Strong construction in Texas and Florida has helped restore inventory levels in those states, easing competition. Austin and San Antonio are two of just three markets with more inventory now than before the pandemic, while Tampa, Orlando and Jacksonville have among the smallest deficits.

he top market for sellers is Buffalo, New York, forecast by Zillow in January as the hottest market of 2024. Among the top metros for sellers are more expensive (and inventory-constrained) coastal tech hubs, relatively affordable spillover markets in the Northeast — Hartford and Providence — and hot Upper Midwest metros Milwaukee and Minneapolis. 

Zillow’s new market heat index visually represents buyers’ urgency or sellers’ confidence in an area and shows how that’s changed over time. It takes into account the share of homes that sell quickly, the share of homes with a price cut, and buyer engagement with active Zillow listings in a market. 
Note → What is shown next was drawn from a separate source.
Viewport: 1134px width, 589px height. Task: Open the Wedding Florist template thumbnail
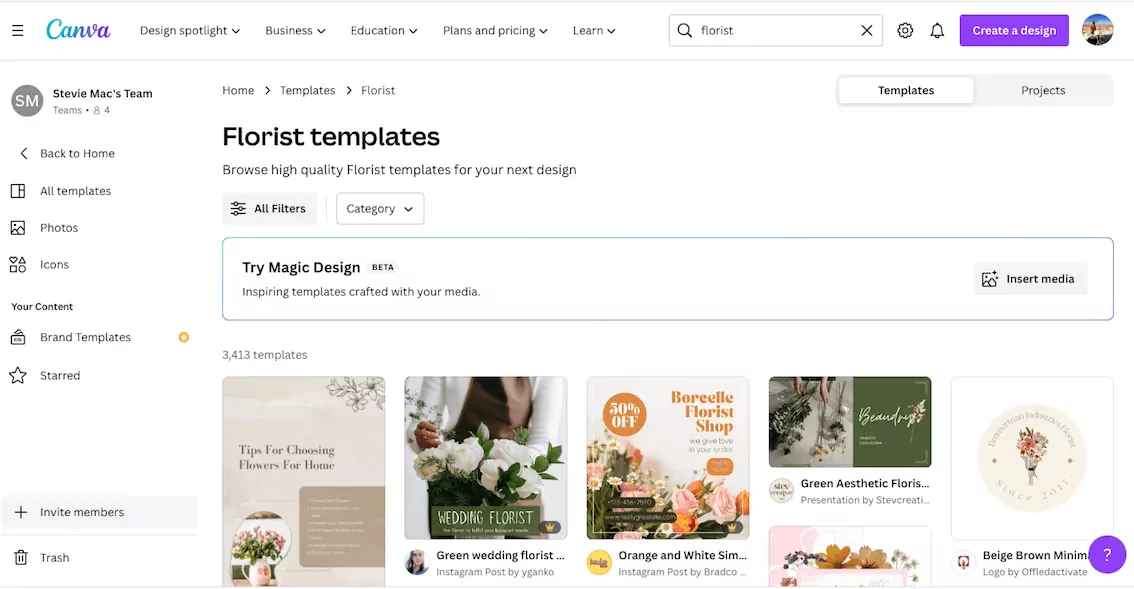coord(485,458)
Springtime competition coasts as costs and inventory rise

Both inventory and new listings posted solid gains monthly and compared to last year. Buyers had a lot more options to choose from, as inventory rose 6.4% from March to April and climbed 18% over last year, the second-largest annual increase since at least 2019. They also had more fresh options, with new listings up nearly 11% month over month and rising almost 16% year over year. Despite April’s improvement, total inventory sits 36% below pre-pandemic norms.

Mortgage rates that spiked above 7% for the first time this year, along with these infusions of inventory, held competition steady at a time of year when it normally ramps up.

U.S. home values grew 1.2% from March to April and are 4.4% higher than a year ago. That’s a slight slowdown from 4.6% annual growth seen last month. The typical U.S. home is now worth $359,402. 

The share of listings with a price cut reached 22.4% in April, the highest rate for April in the past six years and a significant step up from 17.2% last year. Price cuts can be a sign of weakening demand that foretells softer price growth ahead, or they can be a natural process of feeling the market out as sellers and their agents come up with their pricing strategy. The latter scenario becomes more likely in a rapidly changing market like we see today, with relatively few recent sales to look at as comps. 

Homes that sold in April sold in 13 days, which is fast by historical standards. However, that is three days slower than last April, the first time since June 2023 that the speed of sales fell behind the previous year’s pace.